Substitute $2.00\text{kg}$ for $m$ and $3.33\times {10}^5\text{J}/\text{kg}$ for $L_{\text{ice}}$ in the above equation.

$\begin{array}{c}{Q^{″}}_{\text{e}}=2.00\text{kg}\left(3.33\times {10}^5\text{J}/\text{kg}\right)\\ =6.66\times {10}^5\text{J}\end{array}$

From $0°\text{C}$ to $2°\text{C}$ the $H_{2}O$ is in liquid form.
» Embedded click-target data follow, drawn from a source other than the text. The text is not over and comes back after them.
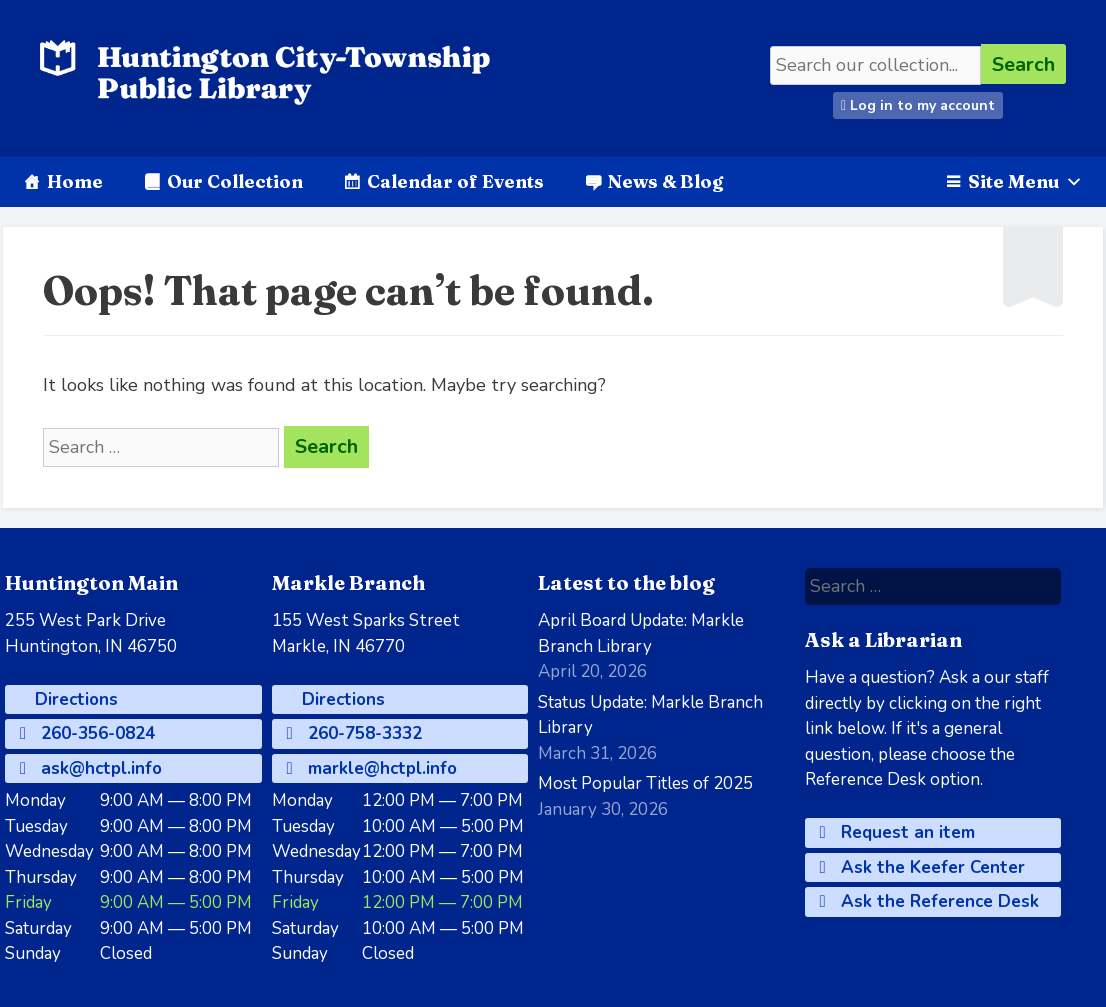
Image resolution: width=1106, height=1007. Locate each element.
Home (75, 181)
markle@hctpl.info (372, 768)
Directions (74, 699)
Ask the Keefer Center (922, 867)
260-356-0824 (87, 733)
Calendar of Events (455, 181)
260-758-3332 (354, 733)
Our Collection (235, 181)
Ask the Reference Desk (929, 901)
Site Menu (1025, 181)
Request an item (897, 832)
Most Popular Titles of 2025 (645, 783)
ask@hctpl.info (91, 768)
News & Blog (665, 181)
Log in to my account (918, 105)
Substitute $2.00\text{kg}$ for $m$, $4186\text{J}/\text{kg}\cdot °\text{C}$ for $c$, $0°\text{C}$ for $T_1$ and $2°\text{C}$ for $T_2$ in the equation (1) to find the required energy in case of liquid form.
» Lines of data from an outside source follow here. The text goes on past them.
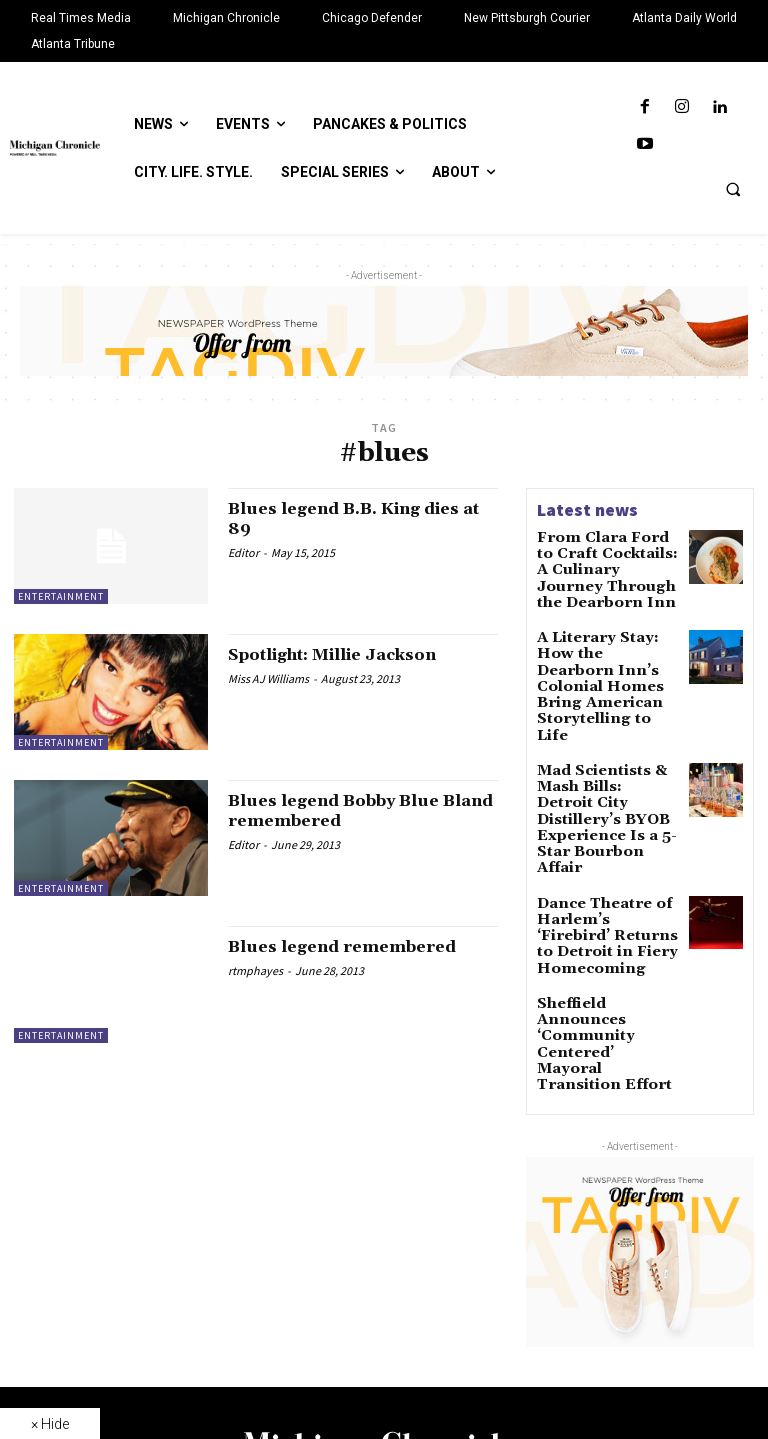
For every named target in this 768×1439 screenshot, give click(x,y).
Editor (243, 552)
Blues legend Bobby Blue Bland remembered (349, 810)
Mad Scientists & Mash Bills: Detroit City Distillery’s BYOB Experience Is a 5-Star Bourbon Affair (607, 739)
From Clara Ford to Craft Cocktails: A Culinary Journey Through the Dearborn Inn (599, 565)
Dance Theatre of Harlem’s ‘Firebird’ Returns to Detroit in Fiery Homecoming (603, 819)
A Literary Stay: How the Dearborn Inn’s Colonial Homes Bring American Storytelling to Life (603, 652)
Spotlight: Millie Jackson (349, 654)
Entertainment (61, 596)
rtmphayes (255, 970)
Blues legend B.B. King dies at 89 (361, 518)
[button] (733, 189)
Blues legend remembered (357, 946)
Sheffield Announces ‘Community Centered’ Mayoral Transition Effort (608, 893)
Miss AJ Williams (268, 678)
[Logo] (384, 1293)
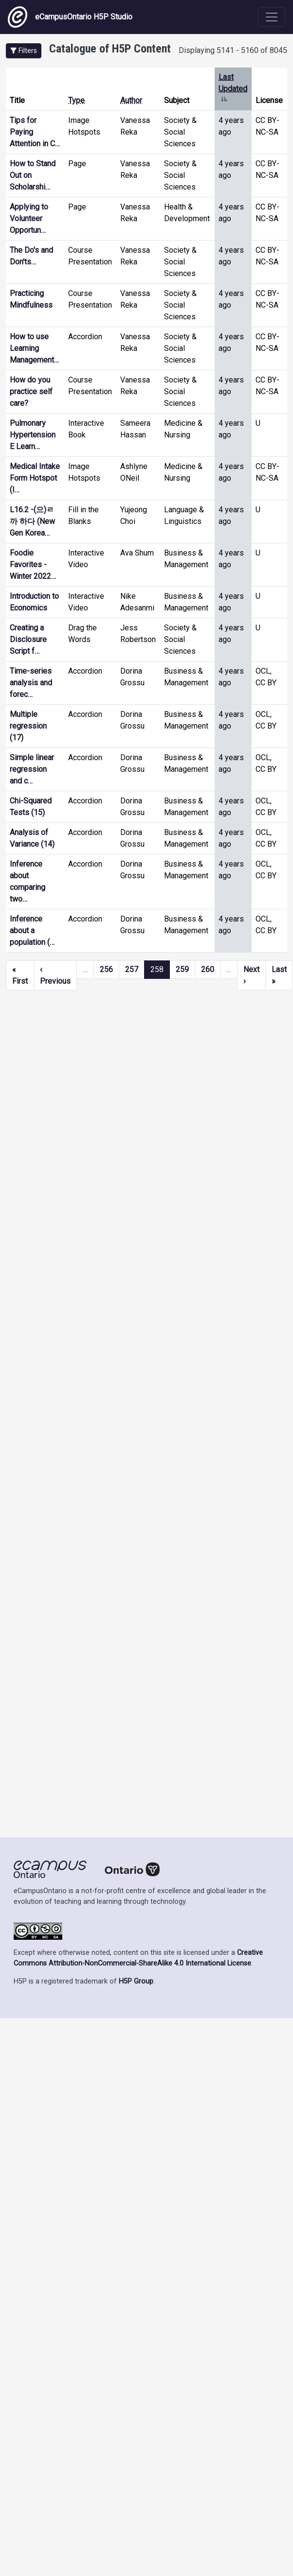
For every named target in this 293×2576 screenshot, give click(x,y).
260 (207, 969)
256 (106, 969)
$\begin{array}{c}{Q^{‴}}_{\text{e}}=4186\text{J}/\text{kg}\cdot °\text{C}\left(2.00\text{kg}\right)\left(2°\text{C}-\left(0°\text{C}\right)\right)\\ =4186\text{J}/\text{kg}\cdot °\text{C}\left(2.00\text{kg}\right)\left(2°\text{C}\right)\\ =16744\text{J}\\ \approx 0.167\times {10}^4\text{J}\end{array}$

The total energy required in case (e) is,

$Q_{\text{e}}={Q^{\prime }}_{\text{e}}+{Q^{″}}_{\text{e}}+{Q^{‴}}_{\text{e}}$

Substitute $\text{0}\text{.0418}\times {\text{10}}^5\text{J}$ for ${Q^{\prime }}_{\text{e}}$, $6.66\times {10}^5\text{J}$ for ${Q^{″}}_{\text{e}}$ and $16744\text{J}$ for ${Q^{‴}}_{\text{e}}$ in the above equation.
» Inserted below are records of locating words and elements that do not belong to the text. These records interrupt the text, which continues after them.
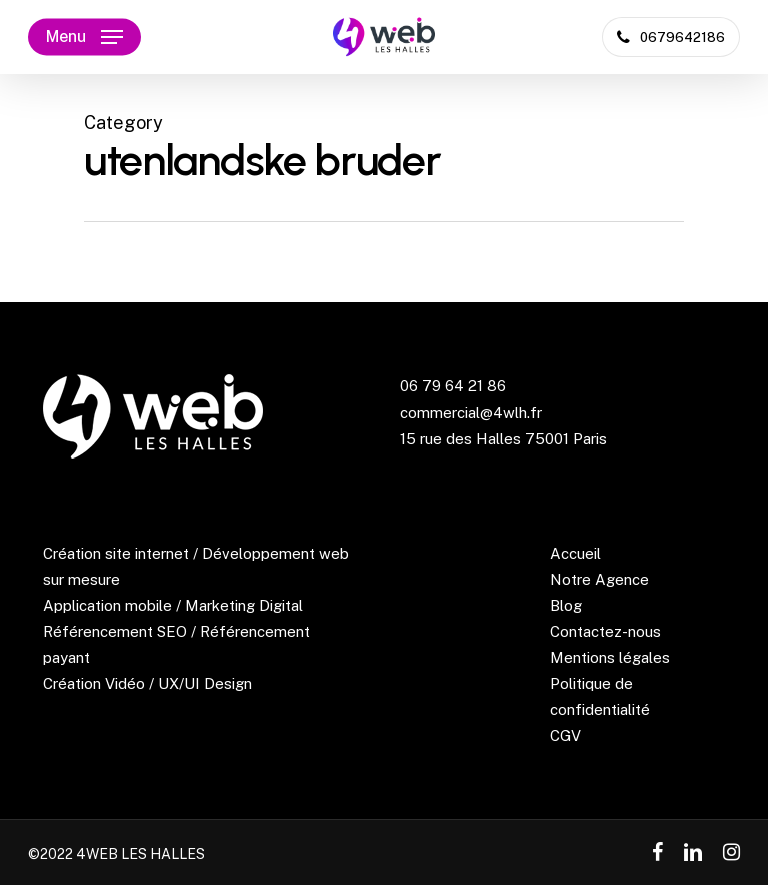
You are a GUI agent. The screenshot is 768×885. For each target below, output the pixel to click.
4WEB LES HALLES (140, 854)
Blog (566, 605)
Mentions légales (610, 657)
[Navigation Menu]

$\begin{array}{c}{Q}_{\text{e}}=\text{0}\text{.0418}\times {\text{10}}^5\text{J}+6.66\times {10}^5\text{J}+16744\text{J}\\ =6.87\times {\text{10}}^5\text{J}\end{array}$

Thus, the energy required in case (e) is $6.87\times {\text{10}}^5\text{J}$.

Conclusion:

Therefore, the rank from the largest to smallest according to the required energy input is $Q_{\text{e}}>Q_{\text{a}}=Q_{\text{b}}=Q_{\text{c}}>Q_{\text{d}}$.